The national school commissioner and regional schools commissioners play a key role in the academies system and we have no plans to remove them
But the Department for Education this week confirmed that the NSC, and eight RSC roles, are here to stay.
“The national school commissioner and regional schools commissioners play a key role in the academies system and we have no plans to remove them,” a spokesperson told Schools Week.
The NSC role was created in February 2014 and went on to include oversight of the eight RSCs subsequently recruited in September of that year. The first NSC was Frank Green, who held the post until 2016, when Carter, a former RSC for the south west, took over.
Civil servant Herrington was promoted to the role earlier this month after Carter – a former school leader – announced his retirement.
However, Herrington was appointed on a six-month interim contract, and will continue his work as regional commissioner for the south east of England and south London.
The DfE is yet to advertise for the role.
Tim Coulson, former regional schools commissioner for the east of England and north east London, told Schools Week that under Carter, the NSC role had grown in importance.
“What David did was create a role the DfE hadn’t envisaged,” he said. “He created a role with a national profile. He was the best-known DfE official, and he spoke credibly as a practitioner as well.”
Earlier this year, education secretary Damian Hinds announced sweeping changes to the school accountability system.
He told the National Association of Head Teachers annual conference in May, that coasting schools would no longer face the threat of forced academisation or change of sponsor.

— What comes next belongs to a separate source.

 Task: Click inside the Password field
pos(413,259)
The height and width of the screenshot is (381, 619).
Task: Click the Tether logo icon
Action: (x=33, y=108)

He pledged to end the “spectre” of multiple inspections by making it clear that “the only people who should go to schools for inspections are Ofsted”.
The changes mean that RSCs are now focused mainly on the academisation of schools rated inadequate by Ofsted and the rebrokering of existing academies that fail.
Julie McCulloch, director of policy at the Association of School and College Leaders, said it was helpful to have clarification over the NSC role.
But she added: “What is now important is that this role, and those of the regional schools commissioners, are clearly defined to ensure there is clarity between what they do and what other bodies, such as Ofsted and local authorities, do.
“This ‘middle tier’ is currently too cluttered with a number of agencies all having a role in overseeing schools, a situation which is creating additional and unnecessary pressure that benefits nobody.”